As reported at pages 3-4 of the yesterday's Wall Street Journal, Pennsylvania is among the top state economies. The WSJ ranks Pennsylvania 4th and 12th on two key indicators measuring the 50 states economic recovery and management of debt.
The WSJ data are consistent with Bureau of Labor Statistics numbers that show Pennsylvania created the 3rd most jobs during 2010 in the USA, while New Jersey ranked 50th.
The WSJ measured each state's pension and long-term debt liabilities as a percentage of state GDP and compared current tax revenues to pre-financial crisis state tax revenues. State tax revenues collapsed following the disastrous national policies that led to the Lehman Brothers bankruptcy on September 15th, 2008 that froze credit markets, triggering a global collapse of consumer demand, rapidly rising unemployment, and a near depression.
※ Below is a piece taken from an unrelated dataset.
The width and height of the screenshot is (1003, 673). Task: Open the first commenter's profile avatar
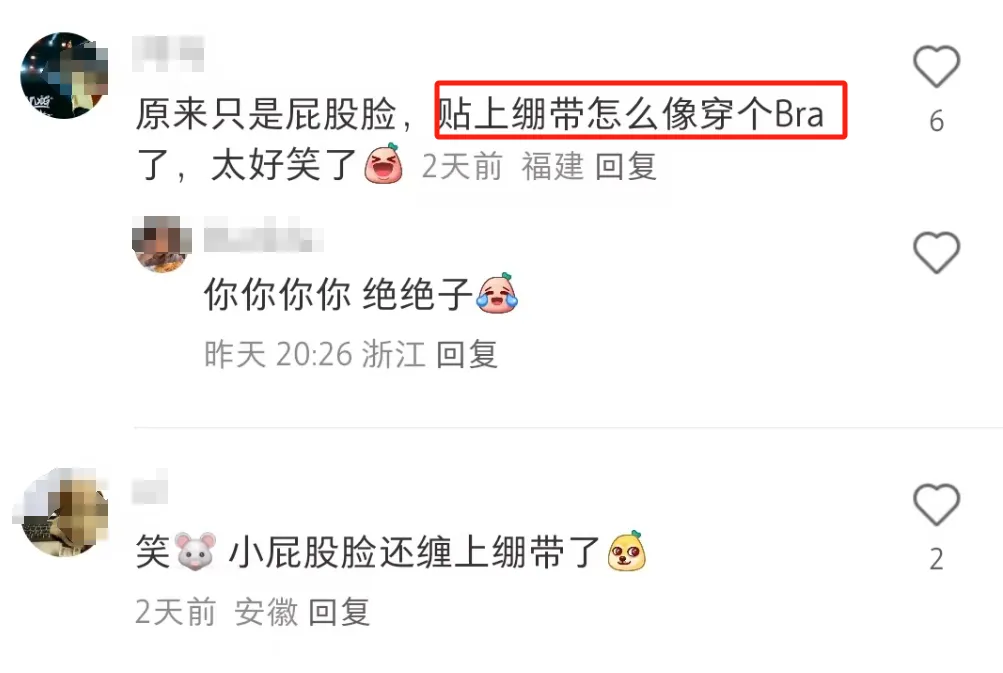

The WSJ calculated that Pennsylvania's current tax revenues are 97% of the pre-crisis level, tied for 4th with Vermont, and only North Dakota, New Hampshire, and South Dakota doing better. The recovery of tax revenues is another indicator demonstrating the strength of Pennsylvania's diverse economy and of business opportunities here. As jobs are created, businesses invest, and consumers increase demand, tax revenues rise. On average across the nation state tax revenues are now 89% of their pre-crisis level.
The worst performing states were Louisiana at 72% of pre-crisis revenues, South Carolina at 75%, Florida and Georgia at 79%. Texas and New Jersey ranked poorly with 86% of pre-crisis revenues.
Nationally states pension and long-term debt liabilities average 7.3% of state Gross Domestic Product (GDP). How does Pennsylvania compare? Loud, shrill, highly ideological voices say Pennsylvania is bankrupt and massively in debt. Is it so?
Pennsylvania's debt to GDP ratio is a low 4%, well below the national average, ranking 12th. Hawaii and Mississippi ratio is the highest at 16%. Connecticut, West Virginia, Kentucky, Massachusetts, Rhode Island, Illinois, New Jersey, New Mexico, Oregon, Oklahoma, South Carolina, Maine all have ratios of 10% or higher.
Those are the facts. Ideologues chanting that Pennsylvania has a bad business environment and government is always-the-one-and-only-problem won't like them and so will just ignore them. The odds on that? 100%.